Purpose of the Study:
- To engineer a three-dimensional (3D) human tissue cancer model that recapitulates key features of tumor progression.
- To establish a platform for rapid screening of cancer therapeutics and identification of clinically relevant gene signatures.
Main Methods:
- Primary human epithelial cells from various sites were transformed using tumor-associated genetic pathways within a 3D tissue environment.
- The engineered organotypic tissues incorporated cell-populated stroma and intact basement membranes.
- Gene expression profiles were analyzed and compared between 3D models and spontaneous human cancers.
Main Results:
- Engineered tissues exhibited natural tumor progression features, including basement membrane invasion, potentiated by stromal cells.

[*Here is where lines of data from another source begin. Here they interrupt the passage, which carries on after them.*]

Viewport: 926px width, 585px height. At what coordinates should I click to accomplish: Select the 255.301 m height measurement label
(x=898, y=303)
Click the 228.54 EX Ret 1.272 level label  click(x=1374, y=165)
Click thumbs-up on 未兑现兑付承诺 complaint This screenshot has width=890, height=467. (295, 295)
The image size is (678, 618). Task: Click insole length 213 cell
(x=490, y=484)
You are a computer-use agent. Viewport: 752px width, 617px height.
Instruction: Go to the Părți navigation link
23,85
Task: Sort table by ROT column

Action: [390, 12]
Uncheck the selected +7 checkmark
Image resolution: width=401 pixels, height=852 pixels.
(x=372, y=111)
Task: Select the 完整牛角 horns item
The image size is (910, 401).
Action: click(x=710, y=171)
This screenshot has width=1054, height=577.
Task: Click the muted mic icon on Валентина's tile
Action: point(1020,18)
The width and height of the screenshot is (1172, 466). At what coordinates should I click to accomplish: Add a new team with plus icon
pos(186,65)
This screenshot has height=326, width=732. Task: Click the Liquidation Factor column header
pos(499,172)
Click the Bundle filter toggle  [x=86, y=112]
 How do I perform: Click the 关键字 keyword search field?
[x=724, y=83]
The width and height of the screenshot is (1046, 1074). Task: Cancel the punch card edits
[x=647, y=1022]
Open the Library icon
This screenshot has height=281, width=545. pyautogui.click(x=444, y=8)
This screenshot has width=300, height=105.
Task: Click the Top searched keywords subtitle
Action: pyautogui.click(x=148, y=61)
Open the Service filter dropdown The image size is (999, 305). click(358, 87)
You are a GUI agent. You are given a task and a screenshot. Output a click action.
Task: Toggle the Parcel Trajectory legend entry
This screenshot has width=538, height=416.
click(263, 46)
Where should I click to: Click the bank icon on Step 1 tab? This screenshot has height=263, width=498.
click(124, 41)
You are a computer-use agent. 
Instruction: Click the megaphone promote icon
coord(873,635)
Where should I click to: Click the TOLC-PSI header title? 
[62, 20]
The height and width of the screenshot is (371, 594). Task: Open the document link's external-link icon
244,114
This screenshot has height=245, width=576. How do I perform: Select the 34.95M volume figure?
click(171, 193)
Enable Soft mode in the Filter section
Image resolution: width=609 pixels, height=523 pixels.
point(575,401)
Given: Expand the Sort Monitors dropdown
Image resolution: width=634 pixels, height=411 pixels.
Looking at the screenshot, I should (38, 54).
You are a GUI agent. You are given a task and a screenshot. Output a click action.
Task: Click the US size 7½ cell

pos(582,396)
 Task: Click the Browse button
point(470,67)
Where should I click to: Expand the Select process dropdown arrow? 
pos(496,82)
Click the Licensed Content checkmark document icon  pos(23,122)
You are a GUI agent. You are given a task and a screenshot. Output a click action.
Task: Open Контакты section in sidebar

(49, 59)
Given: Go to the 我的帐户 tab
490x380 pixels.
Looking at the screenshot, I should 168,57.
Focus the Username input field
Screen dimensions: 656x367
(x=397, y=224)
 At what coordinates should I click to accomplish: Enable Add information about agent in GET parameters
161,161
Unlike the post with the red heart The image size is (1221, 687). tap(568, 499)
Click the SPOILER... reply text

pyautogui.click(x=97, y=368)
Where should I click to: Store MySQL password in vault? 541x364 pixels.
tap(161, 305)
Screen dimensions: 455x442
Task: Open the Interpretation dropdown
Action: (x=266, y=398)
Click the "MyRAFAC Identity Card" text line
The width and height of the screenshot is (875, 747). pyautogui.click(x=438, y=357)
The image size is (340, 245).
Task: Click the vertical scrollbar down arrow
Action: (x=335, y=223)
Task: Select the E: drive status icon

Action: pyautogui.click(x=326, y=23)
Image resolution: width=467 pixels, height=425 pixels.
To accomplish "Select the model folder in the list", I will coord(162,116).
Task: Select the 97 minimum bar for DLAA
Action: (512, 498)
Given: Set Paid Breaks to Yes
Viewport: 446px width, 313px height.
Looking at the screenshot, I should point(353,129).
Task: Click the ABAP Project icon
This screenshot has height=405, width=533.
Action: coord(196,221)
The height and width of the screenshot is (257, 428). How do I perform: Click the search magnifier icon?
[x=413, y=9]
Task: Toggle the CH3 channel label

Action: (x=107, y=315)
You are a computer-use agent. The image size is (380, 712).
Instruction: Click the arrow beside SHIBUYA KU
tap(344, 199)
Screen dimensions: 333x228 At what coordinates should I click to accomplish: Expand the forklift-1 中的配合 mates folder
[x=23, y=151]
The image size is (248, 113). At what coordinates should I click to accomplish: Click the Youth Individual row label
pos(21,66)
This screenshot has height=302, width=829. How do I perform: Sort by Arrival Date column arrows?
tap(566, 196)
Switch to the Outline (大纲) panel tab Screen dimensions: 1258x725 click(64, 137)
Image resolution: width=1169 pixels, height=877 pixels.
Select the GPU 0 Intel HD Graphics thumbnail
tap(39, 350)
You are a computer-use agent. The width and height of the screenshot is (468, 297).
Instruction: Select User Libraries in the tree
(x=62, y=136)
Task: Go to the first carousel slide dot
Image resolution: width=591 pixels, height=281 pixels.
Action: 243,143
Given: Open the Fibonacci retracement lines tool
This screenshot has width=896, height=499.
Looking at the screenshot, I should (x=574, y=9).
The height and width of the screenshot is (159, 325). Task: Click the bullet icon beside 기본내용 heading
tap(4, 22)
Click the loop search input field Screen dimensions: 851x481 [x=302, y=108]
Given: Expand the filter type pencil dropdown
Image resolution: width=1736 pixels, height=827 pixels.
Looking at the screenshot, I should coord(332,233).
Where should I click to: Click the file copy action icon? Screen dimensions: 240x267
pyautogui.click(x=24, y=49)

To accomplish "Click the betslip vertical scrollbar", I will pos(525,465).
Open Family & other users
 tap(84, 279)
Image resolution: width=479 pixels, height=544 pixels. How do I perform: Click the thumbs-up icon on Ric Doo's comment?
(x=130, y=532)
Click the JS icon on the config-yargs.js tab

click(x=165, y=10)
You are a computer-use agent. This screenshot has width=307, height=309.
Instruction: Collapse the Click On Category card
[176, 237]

- Oncogenic signaling in 3D models closely resembled gene expression profiles of spontaneous human cancers, unlike 2D cultures.
- Screening of 3D organotypic neoplasia with pathway inhibitors identified a clinically faithful cancer gene signature.
Conclusions:
- Multitissue 3D human tissue cancer models offer an efficient and relevant complement to existing cancer research approaches.
- These models facilitate the assessment of numerous potential cancer therapeutic targets in a biologically accurate context.
- The developed models show promise for accelerating cancer drug discovery and development.